The spread between the lowest- and highest-debt deciles summarizes how variable outcomes are at Stan State.

Total Federal Debt With PLUS Loans for California State University-Stanislaus

PLUS loans — taken out by parents or graduate students — add to the total cost of attendance financed by debt at Stan State.

GroupBorrowersMedian debt incl. PLUS
All borrowers469$12,000
Completed (graduates)295$12,700
Did not complete174$11,000

For students who completed, the median total debt including PLUS loans works out to a standard 10-year payment of about $151.02/mo.

Borrowing by Loan Type at California State University-Stanislaus

Stafford loans are the federal direct-loan program most undergraduates use. The breakdown below separates borrowers who used Stafford loans from those who did not at Stan State.

Any-Stafford Borrowers

CohortBorrowersMedian debt incl. PLUS
Used a Stafford loan451
No Stafford loan18

Current-Year Stafford Borrowers

CohortBorrowersMedian debt incl. PLUS
Stafford loan this year378$12,525
No Stafford loan this year91$10,000

Estimated Repayment for California State University-Stanislaus

These figures turn the debt totals into a monthly repayment picture for Stan State.

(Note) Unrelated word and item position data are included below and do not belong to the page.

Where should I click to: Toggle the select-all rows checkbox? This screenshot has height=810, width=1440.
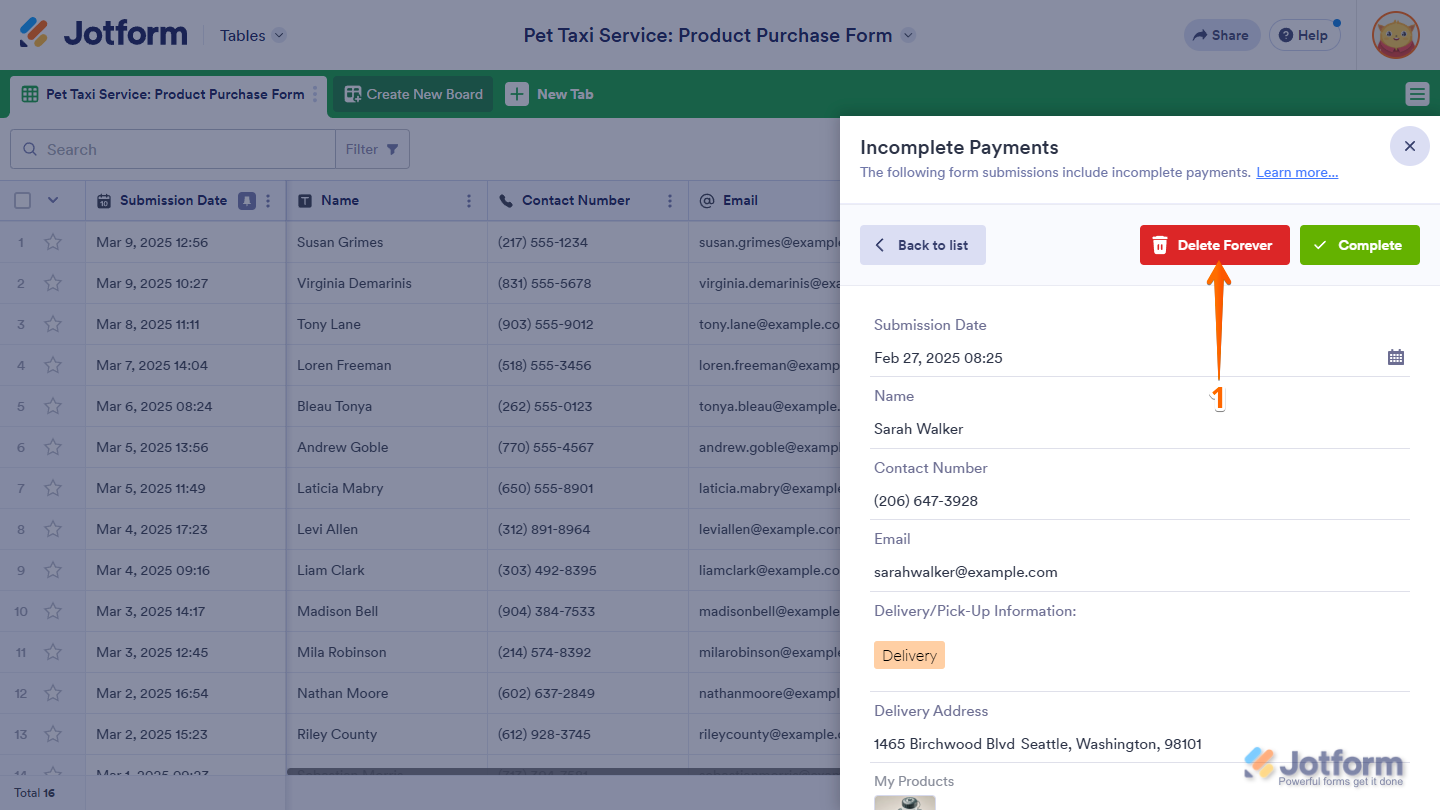pyautogui.click(x=23, y=201)
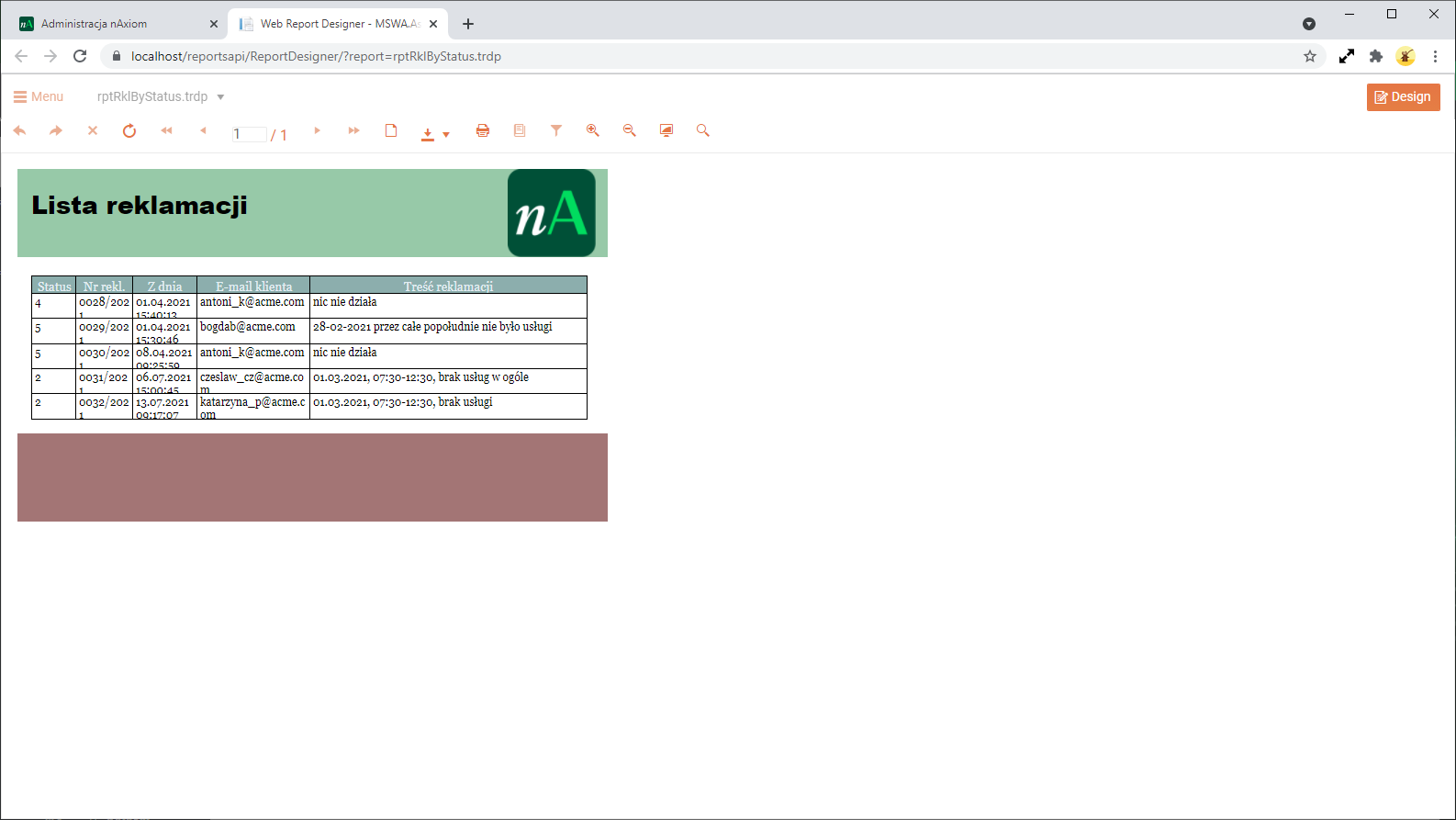Open the report search magnifier
This screenshot has width=1456, height=820.
click(703, 131)
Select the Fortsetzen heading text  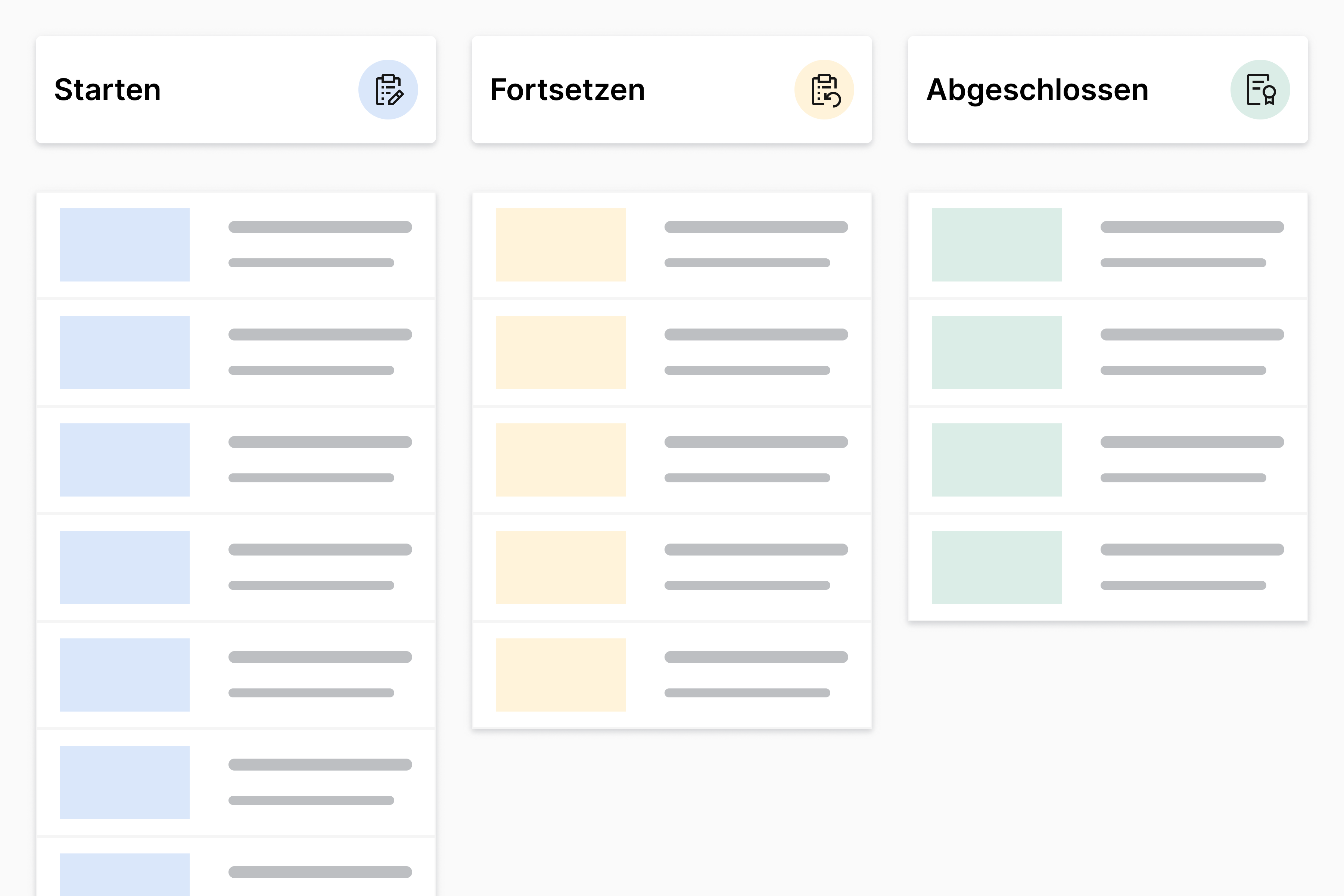567,90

How Often Borrowers Default at California State University-Stanislaus

The default rate measures how many borrowers fall behind and ultimately fail to repay their federal loans. Two-year cohort default-rate data for Stan State follows.

MetricValue
2-year cohort default rate3.4%
Borrowers in the cohort1600

The cohort default rate tracks borrowers who entered repayment in a given year and defaulted within the two-year measurement window.

Who Borrows the Most at California State University-Stanislaus

Borrowing varies by family income, by first-generation status, and by dependency status.

Median Debt by Income Bracket

Income tierMedian federal debt
Low income$11,000
Middle income$10,986
High income$13,080

By First-Generation Status

CohortMedian federal debt
First-generation students$11,359
Continuing-generation students$12,509

Dependent vs Independent Borrowers

CohortMedian federal debt
Dependent students$11,000
Independent students$12,537

Borrowing Gaps Between Student Groups at California State University-Stanislaus

Federal data publishes the following gap measures for Stan State.

What to Know Before You Borrow

The Difference Between Subsidized and Unsubsidized Loans

With an unsubsidized loan, interest starts adding up the day the loan is disbursed, including during school. Subsidized loans, by contrast, do not accrue interest while you are enrolled at least half-time, which makes them the less expensive option when you qualify.

Important to Remember

Federal student loans are not discharged in bankruptcy in all but the rarest cases, and the government can withhold part of your income or tax refund if you default.

References

More about our data sources and methodologies.